For those of you who find Wagner to* "drag". Try Barenboim's Tristan and Tannhauser. *


----------



## Taneyev (Jan 19, 2009)

I don't like any of them.


----------



## moody (Nov 5, 2011)

Amfibius said:


> Hitler loved Wagner but disliked Mahler. I think I know why. One would hope that such racists aren't around any more, but ... who knows!


Perhaps you would like to spell out what you mean by this?


----------



## brianwalker (Dec 9, 2011)

moody said:


> Perhaps you would like to spell out what you mean by this?


Mahler hate = anti-semites is his subtext.


----------



## moody (Nov 5, 2011)

brianwalker said:


> That sounds lovely.

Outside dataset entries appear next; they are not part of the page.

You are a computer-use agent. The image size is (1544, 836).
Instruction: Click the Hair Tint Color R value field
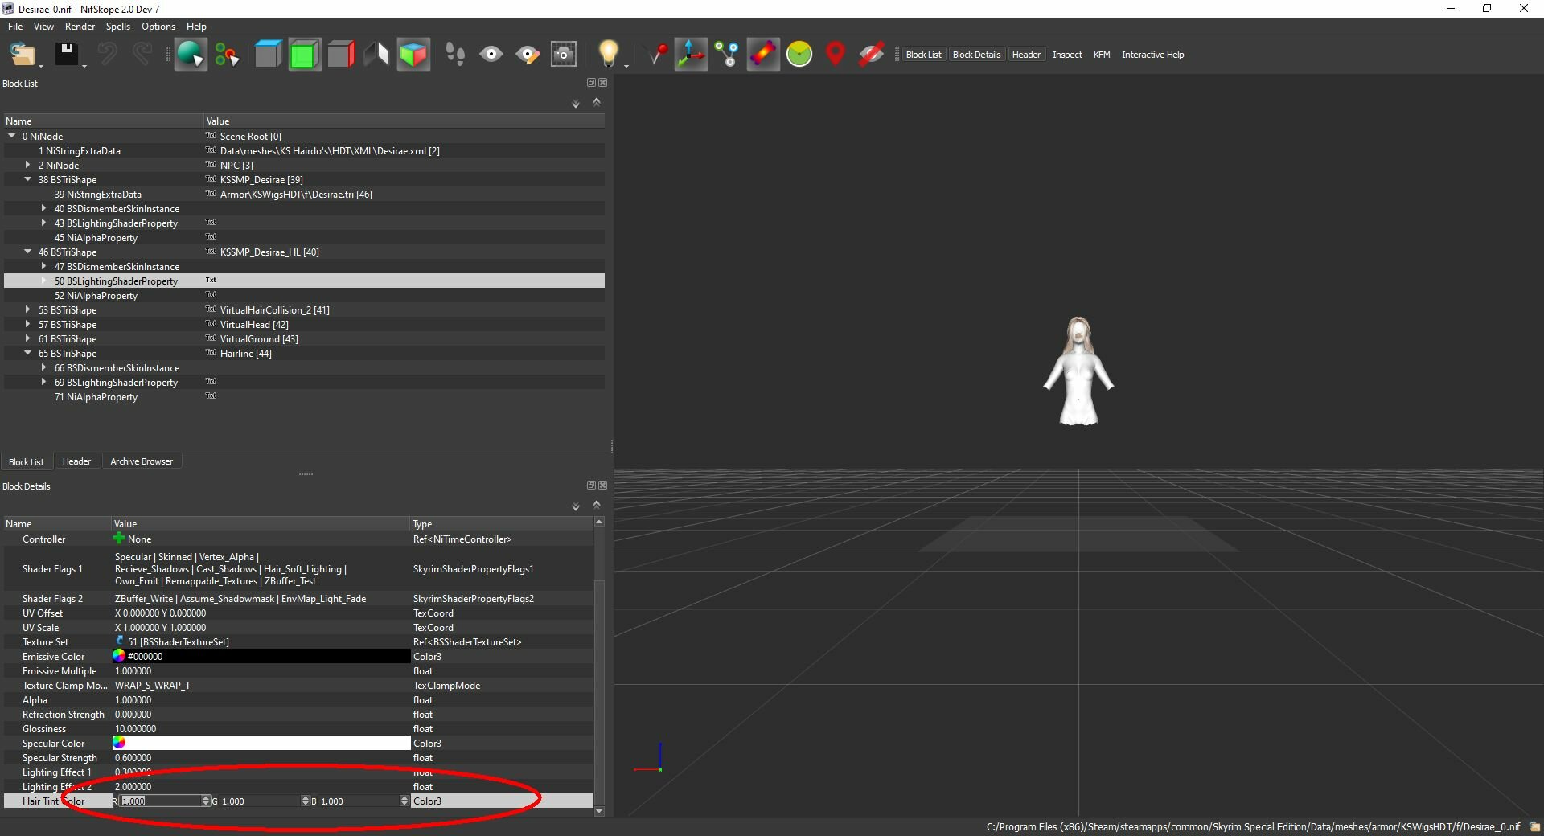tap(162, 801)
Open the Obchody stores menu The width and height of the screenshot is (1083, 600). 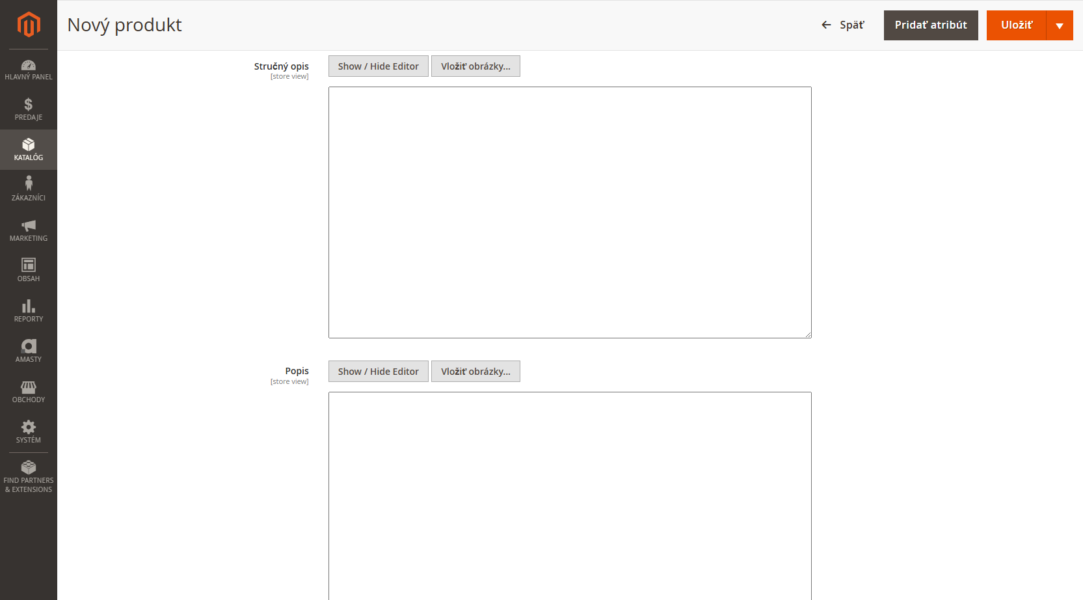(x=29, y=392)
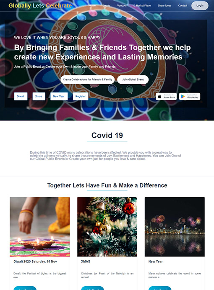Image resolution: width=214 pixels, height=290 pixels.
Task: Open the Diwali candles thumbnail image
Action: tap(40, 227)
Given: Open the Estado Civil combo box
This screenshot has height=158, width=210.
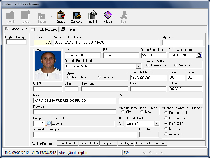Looking at the screenshot, I should (x=157, y=123).
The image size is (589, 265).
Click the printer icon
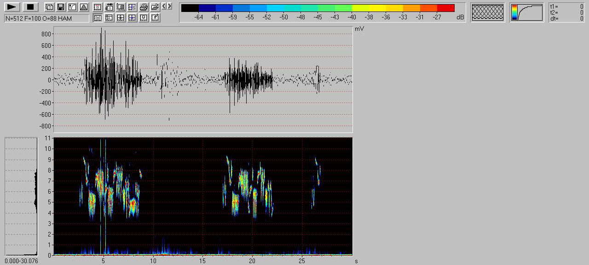coord(144,7)
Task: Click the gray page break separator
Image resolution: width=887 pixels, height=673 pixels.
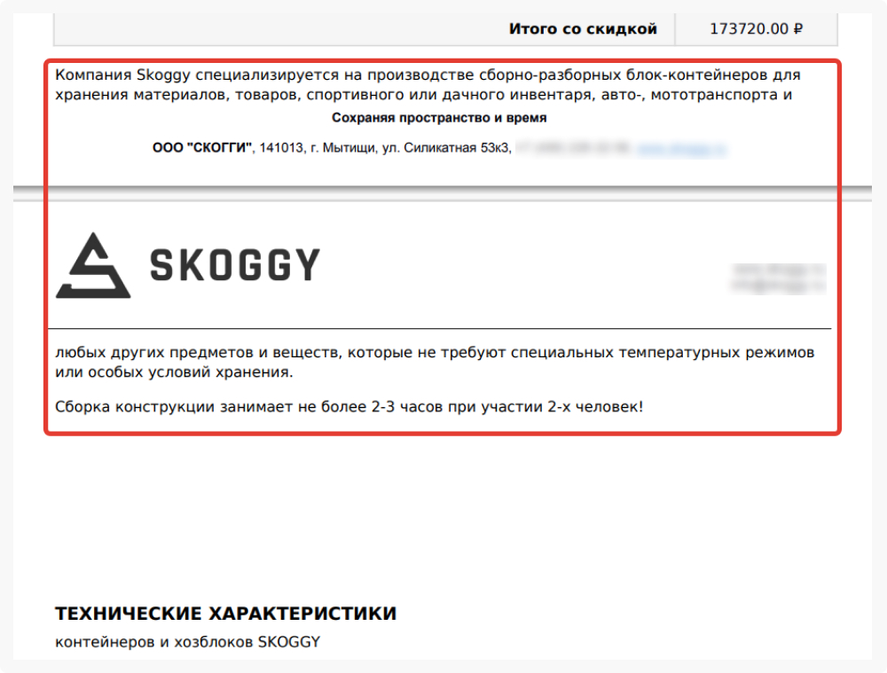Action: click(443, 192)
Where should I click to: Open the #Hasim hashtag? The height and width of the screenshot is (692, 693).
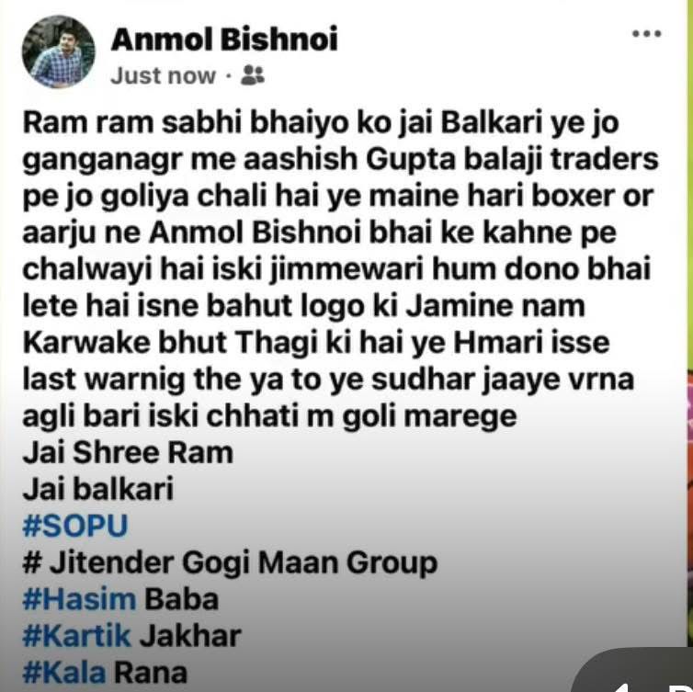(x=79, y=599)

It's what I imagine true love to be like.


I can quite imagine that you would say that.


----------



## moody (Nov 5, 2011)

brianwalker said:


> Mahler hate = anti-semites is his subtext.


The point was that I wanted to hear his answer, all you've done is to put words into his mouth.


----------



## Badinerie (May 3, 2008)

brianwalker said:


> I think the problem Barenboim had is that he judged Mahler's symphonies as symphonies, while I judge them differently.


its an easy mistake to make!


----------



## hammeredklavier (Feb 18, 2018)

reminds me of Mahler


----------



## TwoFlutesOneTrumpet (Aug 31, 2011)

Couchie said:


> He removed the thrust of the drama, the humanity of the passion, and the literary critical interest.


A good thing. Drama and passion expressed in non-music are boring. And who gives a **** about literacy critical interest. if I wanted this, I'd read Dickens or Dostoevsky.


----------



## TwoFlutesOneTrumpet (Aug 31, 2011)

I like both composers. Both would have benefited from a very aggressive editing post-creation step. 
Wagner's operas are filled with beautiful music but there is so much non-musical boring stuff, I end up skipping 80% of his operas. The 20% that I like is superb, though.


----------



## TwoFlutesOneTrumpet (Aug 31, 2011)

brianwalker said:


> For those of you who find Wagner to* "drag". Try Barenboim's Tristan and Tannhauser. *


I really like Tannhauser (Paris version) but still I find it gets boring for long stretches.

And I cannot make sense of Tristan und Isolde. Maybe one day I'll get to appreciate it but today there is almost nothing in it to hold my interest.


----------



## hammeredklavier (Feb 18, 2018)

TwoFlutesOneTrumpet said:


> I cannot make sense of Tristan und Isolde. Maybe one day I'll get to appreciate it but today there is almost nothing in it to hold my interest.


----------



## Ethereality (Apr 6, 2019)

hammeredklavier said:


>


Even my favorite scenes from Wagner, come across more like single statements than actual paragraphs or stories. It's like the definition of insanity, doing the same thing for hours expecting different results. I don't know if that video is a good exposition, but I overall don't hear the subtlety, creativity and mastery. For its time perhaps.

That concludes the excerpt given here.